Falkland Islands An Unsettled Issue 25 Years After War
Contending Claims by Argentina, Britain Burden Relations as Anniversary Nears
By Monte Reel
Washington Post Foreign Service
Monday, January 8, 2007
BUENOS AIRES -- As they organize separate 25th anniversary ceremonies to remember their war over the Falkland Islands, Argentine and British officials have found that remembering is the easy part.
Resolving, however, is a much trickier proposition.
The windblown archipelago is once again claiming headlines here, climbing back near the top of Argentina's international agenda a quarter-century after its military surrendered the territory to Britain.

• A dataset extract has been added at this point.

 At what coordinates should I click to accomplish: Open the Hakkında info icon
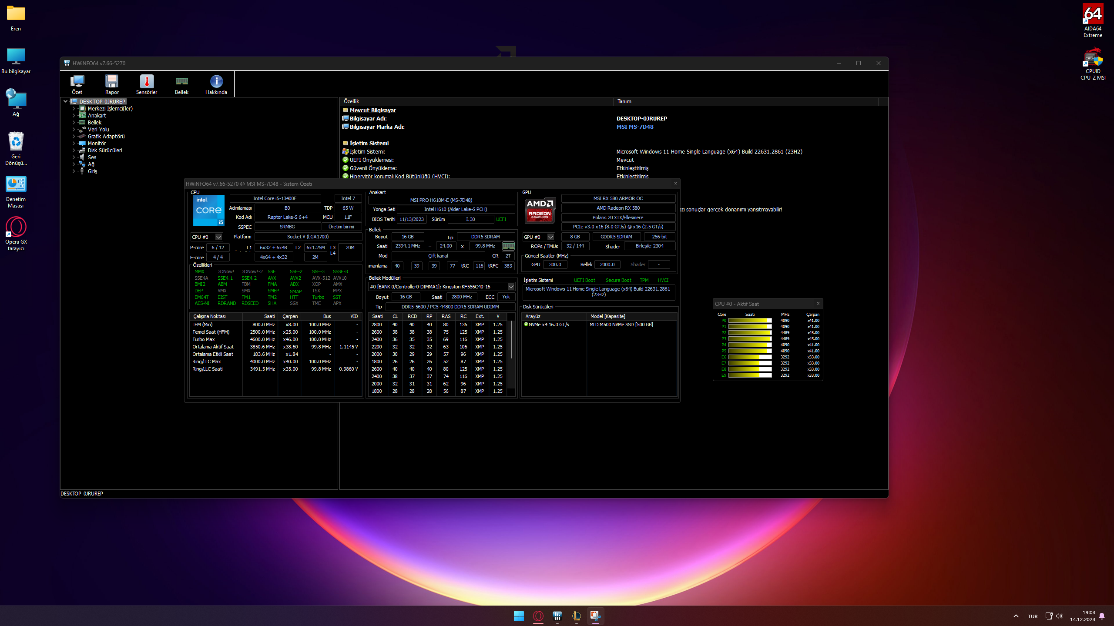tap(216, 81)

Last week Argentina aimed yet another rhetorical dart at Britain, publicly reasserting its claim to islands it says were stolen by the English in 1833. The British should be getting the message by now: President Nestor Kirchner's government in the past year has issued official complaints concerning rights to the islands at a rate of more than one per month.
Meanwhile, Argentina's legislature has convened a committee dedicated to bolstering its claim over the islands, which sit about 350 miles off its coast and where sheep outnumber people by about 220 to 1. The Argentine government has pushed for, and has received, attention from the United Nations, which drafted a committee resolution last year recommending negotiations. Some political leaders in the region, including Venezuelan President Hugo Chávez, have also publicly rallied around the cause.
"Until the United Kingdom gives the islands back to Argentina, we have a moral obligation as Argentines to work toward their recuperation," said Santiago Tettamanzi, 69, a former merchant marine who plans to participate in a ceremony in April commemorating the war. "We never lost our rights to sovereignty. Getting them back is a national cause."